▶ **EXERCISE**
Write out nothing but the lines from the one containing "Viewport: 1738px width, 954px height." through the last line below, both included, and without the pictures.

▶ **ENTRIES PROVIDED**
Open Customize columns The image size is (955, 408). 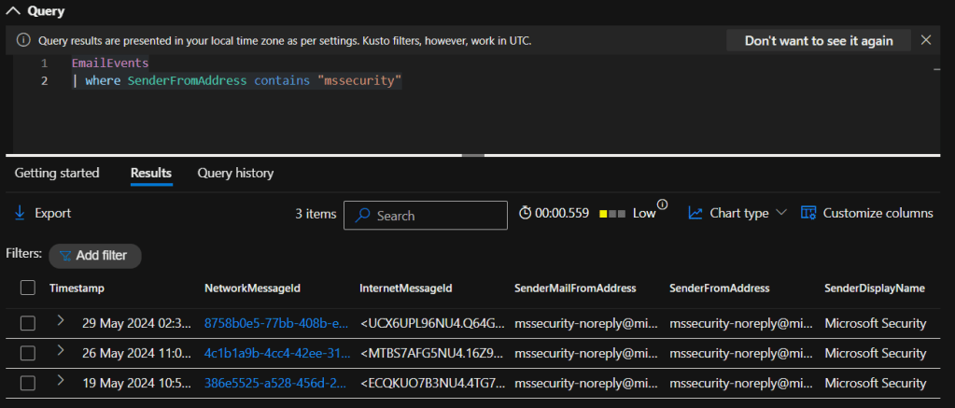tap(866, 213)
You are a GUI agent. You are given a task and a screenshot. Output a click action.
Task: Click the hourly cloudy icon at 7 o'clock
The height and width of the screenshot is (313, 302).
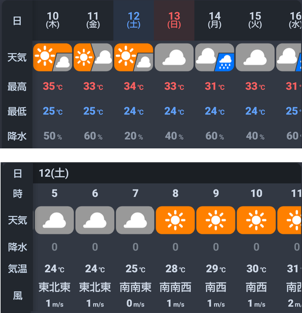click(135, 220)
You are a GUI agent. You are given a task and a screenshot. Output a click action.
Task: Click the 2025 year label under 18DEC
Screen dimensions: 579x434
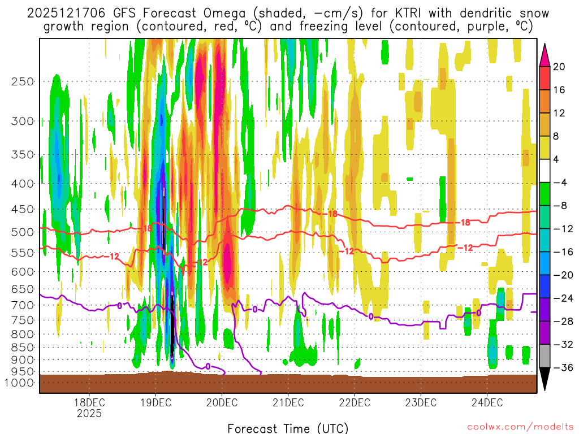pyautogui.click(x=89, y=414)
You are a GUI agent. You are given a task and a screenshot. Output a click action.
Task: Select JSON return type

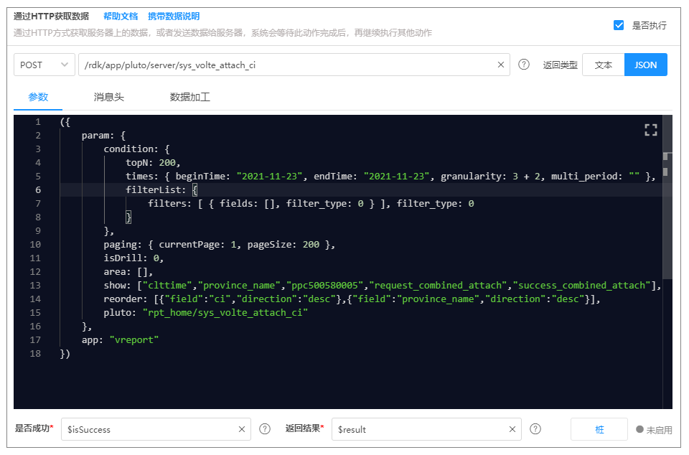(x=645, y=65)
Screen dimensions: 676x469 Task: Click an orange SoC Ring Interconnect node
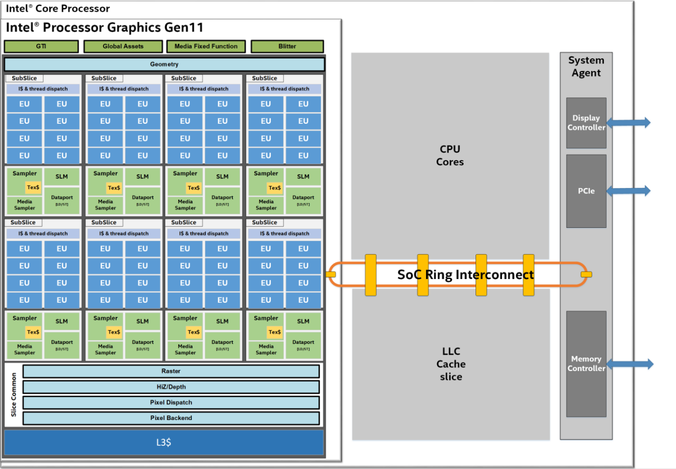(370, 274)
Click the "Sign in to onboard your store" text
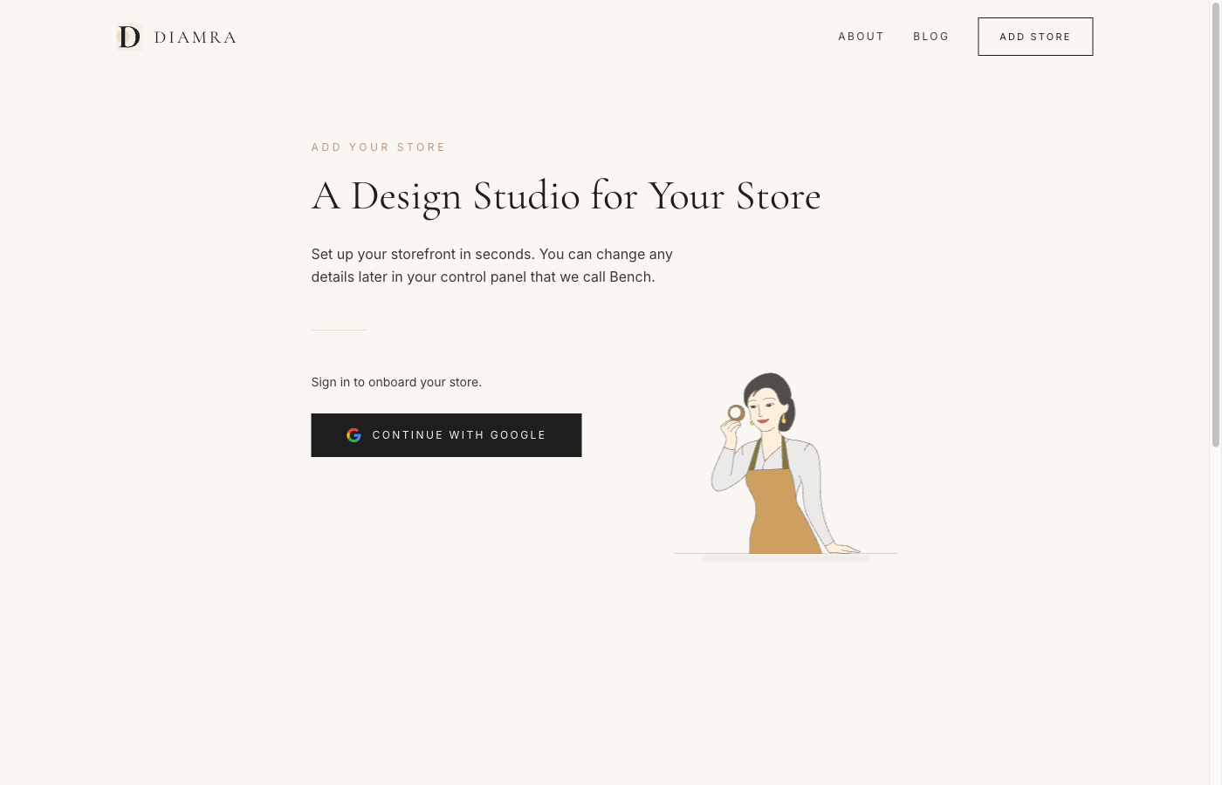Viewport: 1222px width, 785px height. pos(396,382)
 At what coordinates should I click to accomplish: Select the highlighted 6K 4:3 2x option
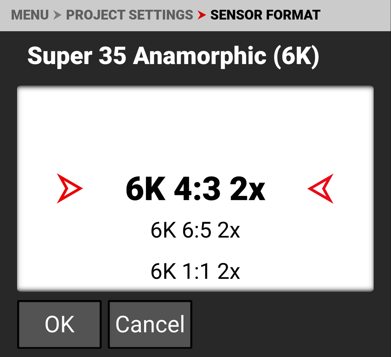[x=195, y=189]
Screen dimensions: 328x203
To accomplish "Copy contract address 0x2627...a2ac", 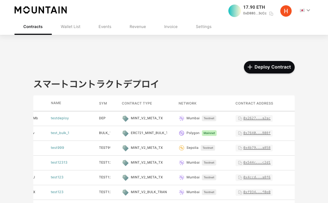I will tap(240, 119).
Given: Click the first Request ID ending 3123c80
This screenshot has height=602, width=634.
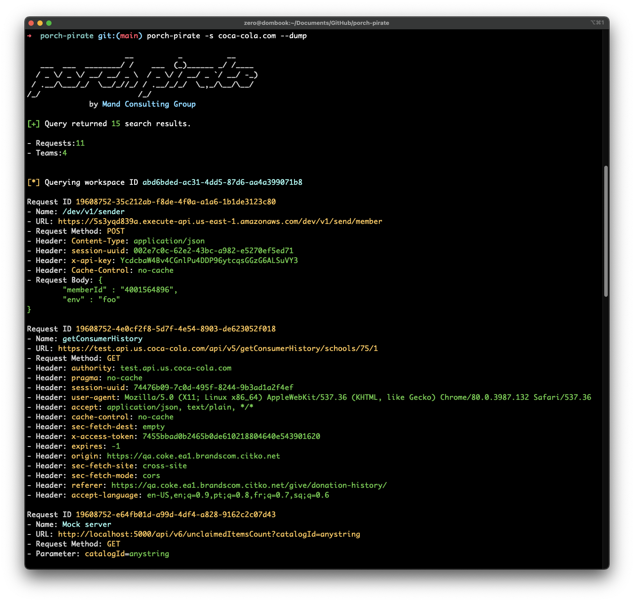Looking at the screenshot, I should pyautogui.click(x=175, y=202).
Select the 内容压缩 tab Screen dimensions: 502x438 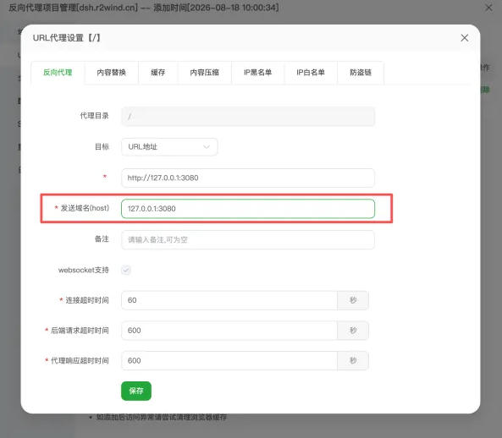coord(205,73)
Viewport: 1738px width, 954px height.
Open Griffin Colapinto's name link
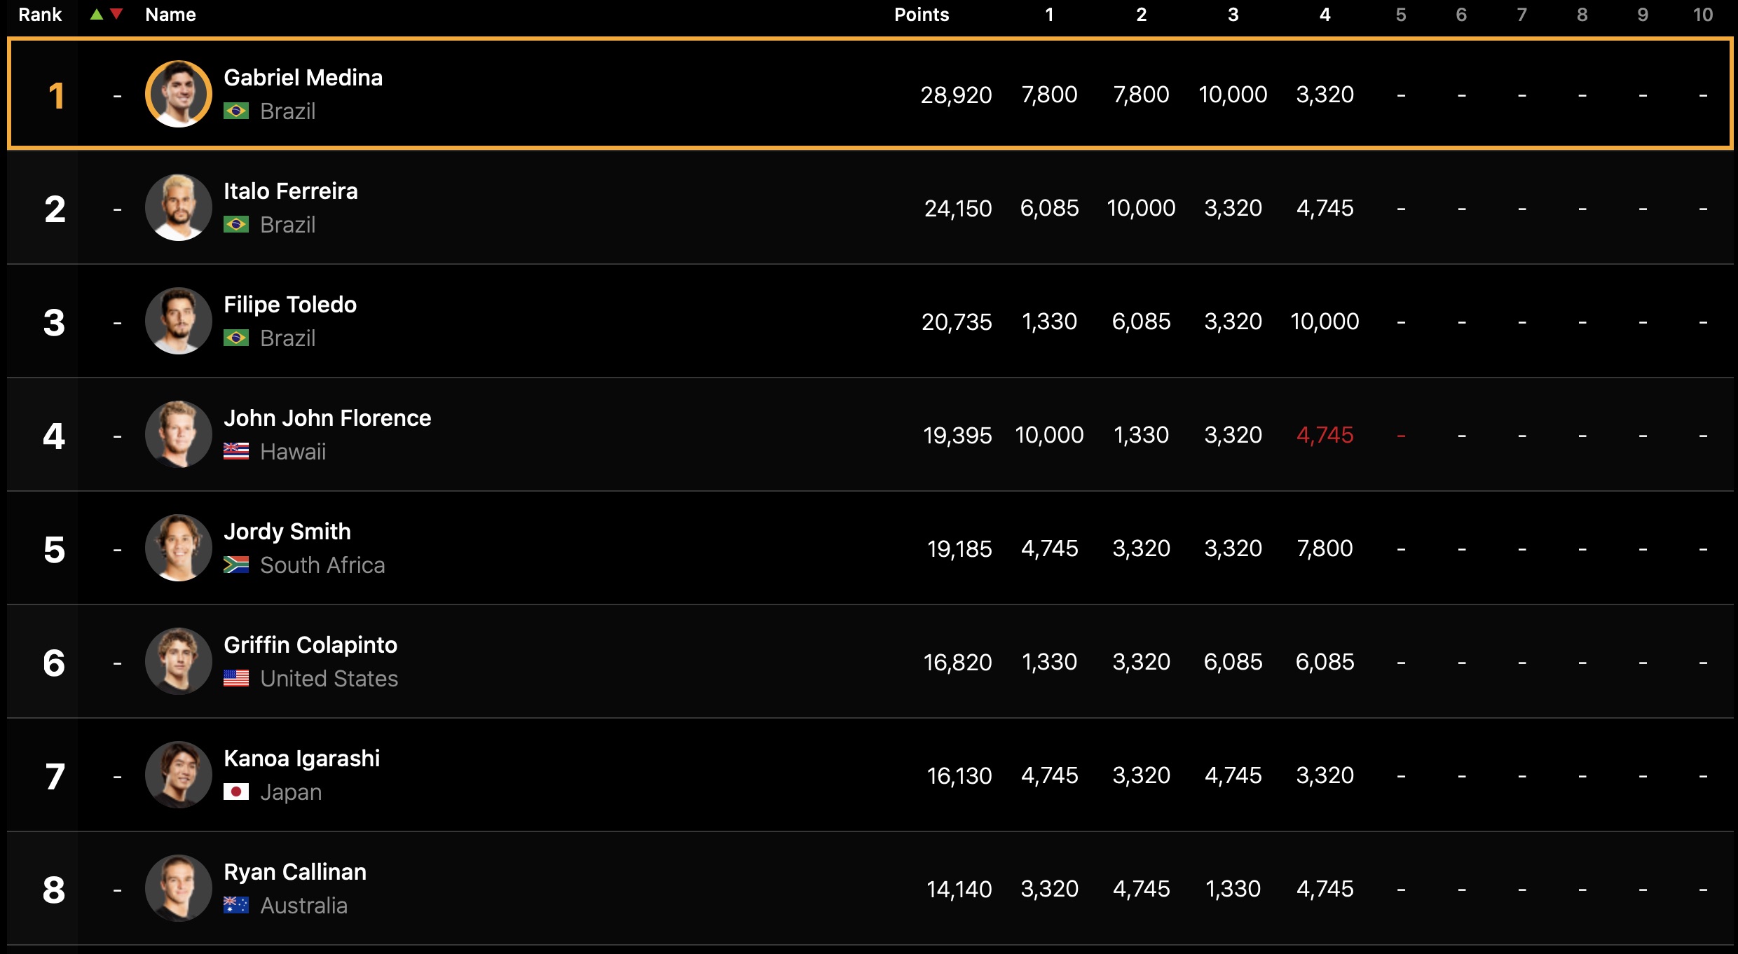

▶ **RESPONSE TO THIS TASK**
Viewport: 1738px width, 954px height.
Open Griffin Colapinto's name link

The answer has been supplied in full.